• [What you should do]:
An exact transcription is needed, beginning at the line with "Where should I click to: Click" and ending at the last line of the listing, with pictures left out and nothing else added.

(Data provided Opens)

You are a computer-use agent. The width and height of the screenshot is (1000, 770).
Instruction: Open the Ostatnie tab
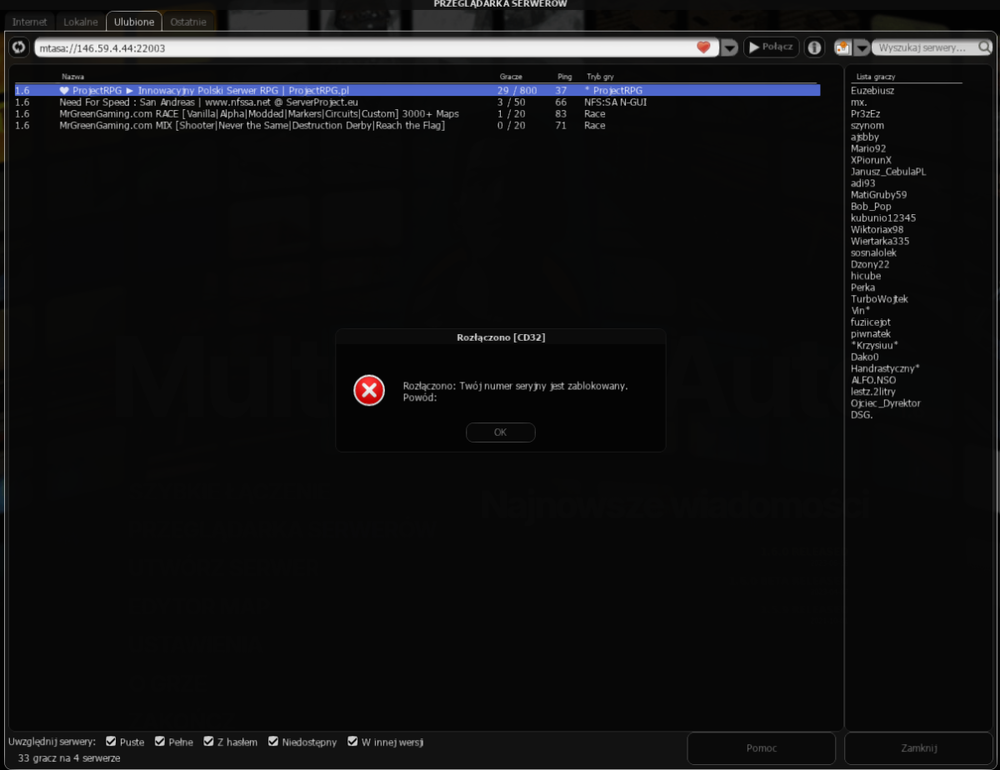point(188,22)
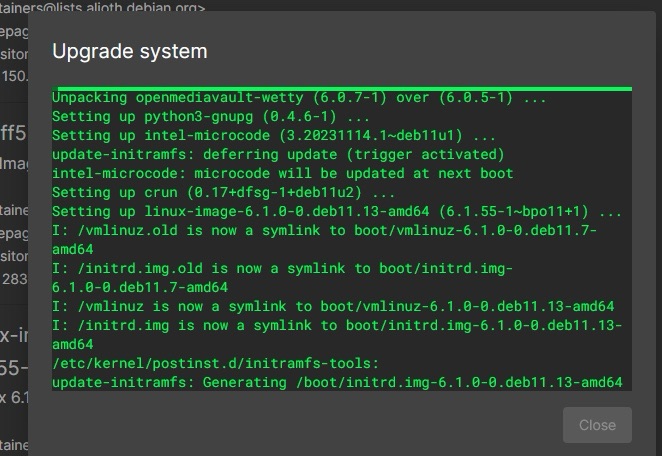Click the Generating /boot/initrd.img output line
The height and width of the screenshot is (456, 662).
click(336, 382)
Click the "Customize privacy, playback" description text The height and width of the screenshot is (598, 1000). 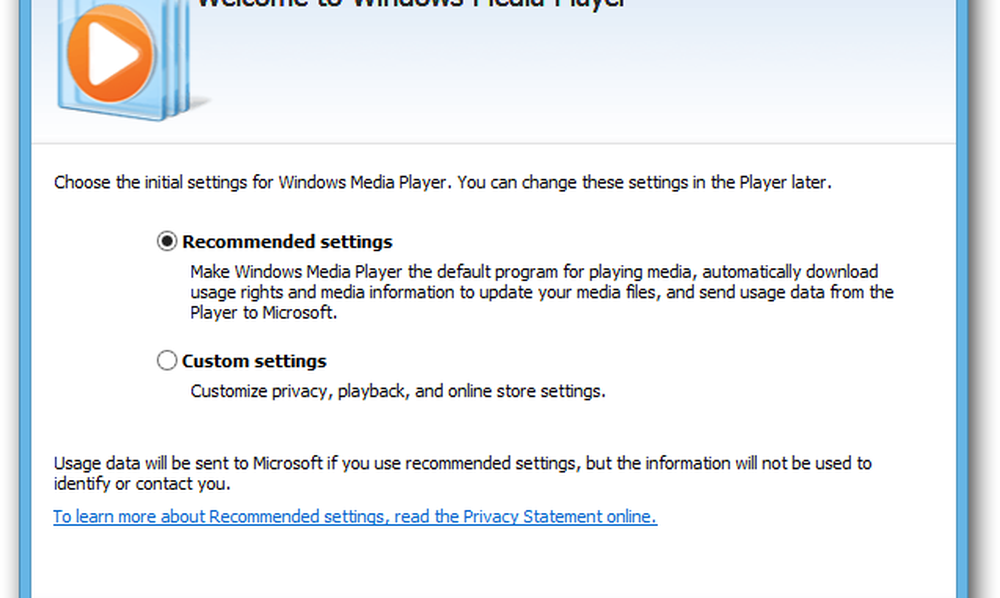click(398, 391)
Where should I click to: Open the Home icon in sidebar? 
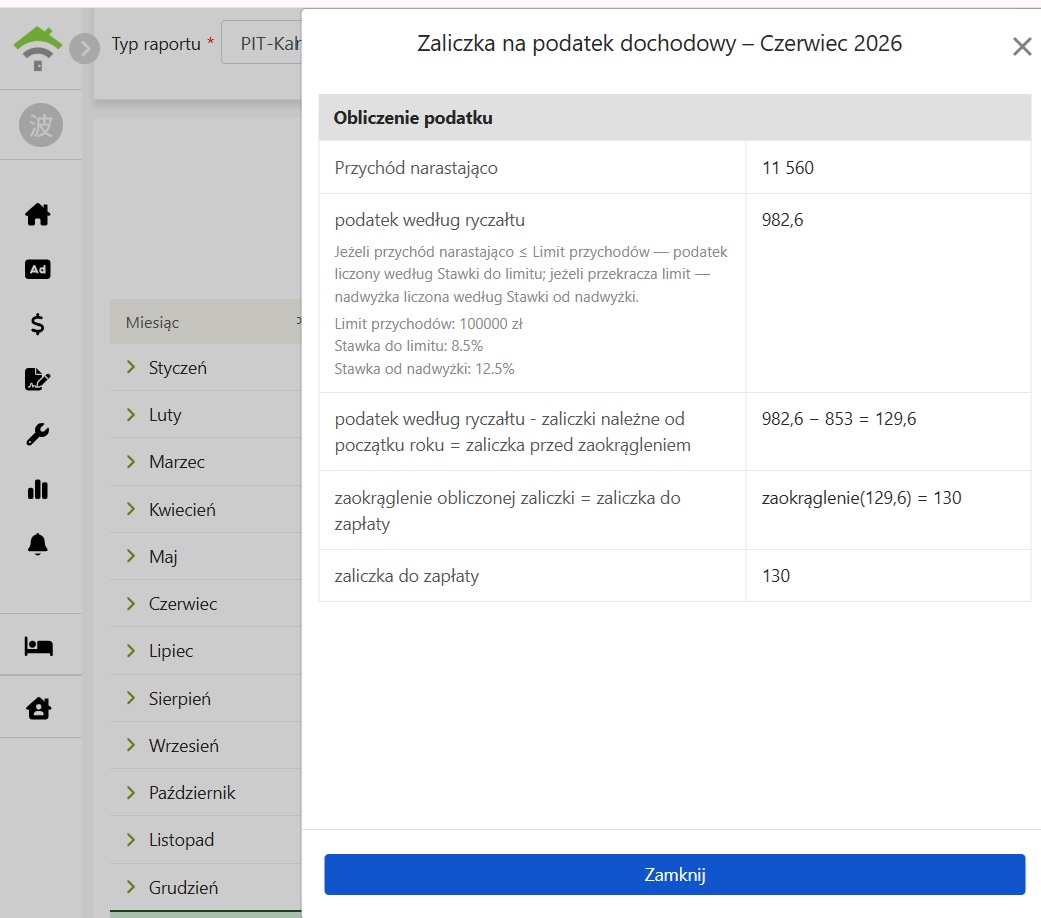coord(38,214)

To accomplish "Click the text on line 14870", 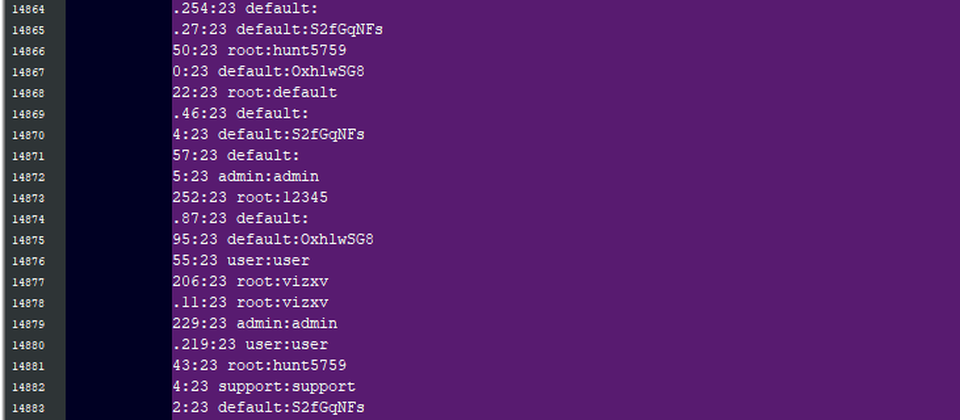I will (269, 135).
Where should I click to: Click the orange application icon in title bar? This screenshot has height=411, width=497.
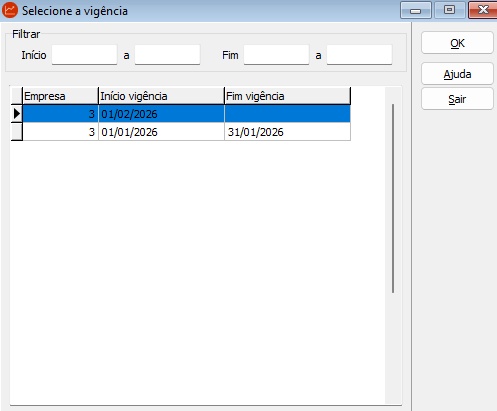[x=10, y=10]
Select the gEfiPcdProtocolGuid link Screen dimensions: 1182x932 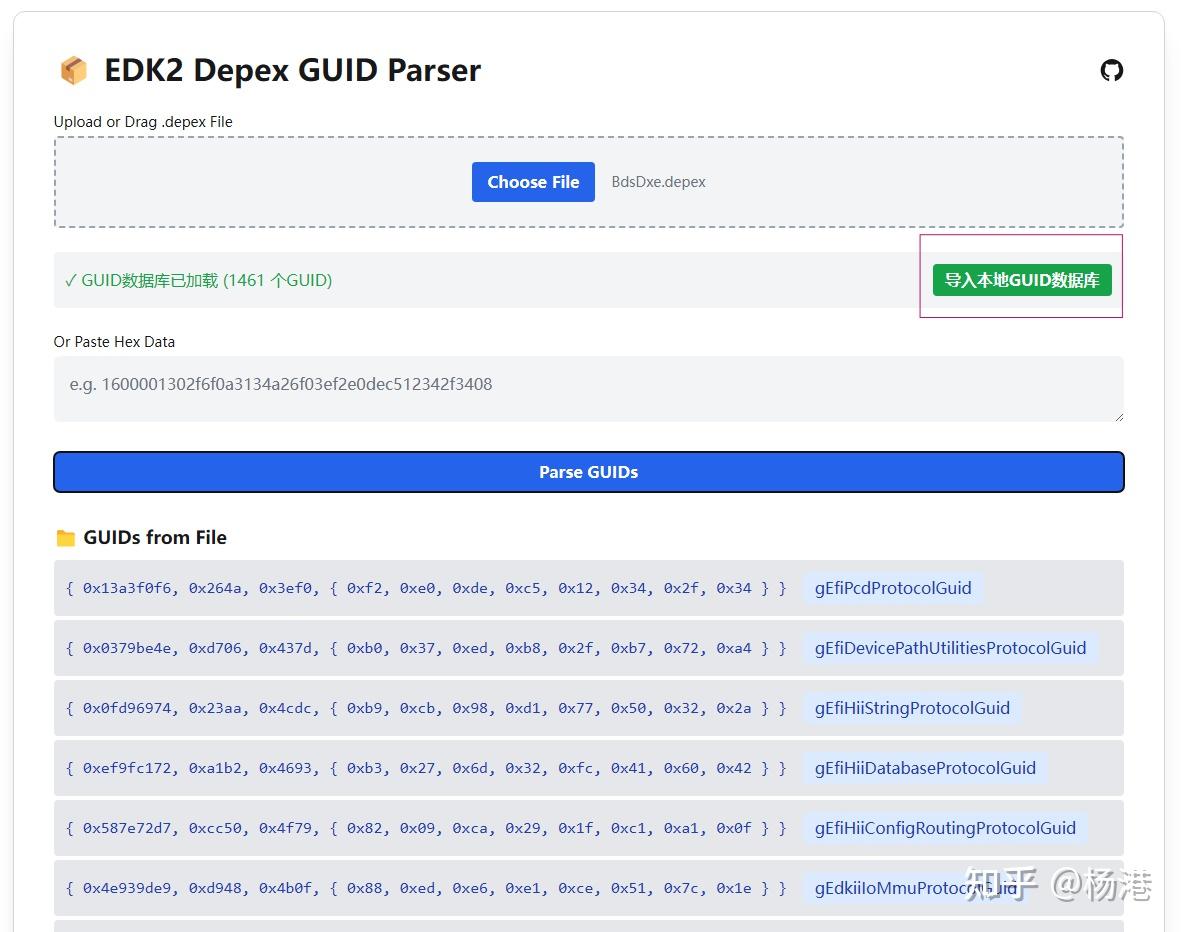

(Data provided Closes)

• [Result]:
Where should I click to: Click the orange application icon in title bar? This screenshot has height=411, width=497.
[x=10, y=10]
Select the gEfiPcdProtocolGuid link Screen dimensions: 1182x932 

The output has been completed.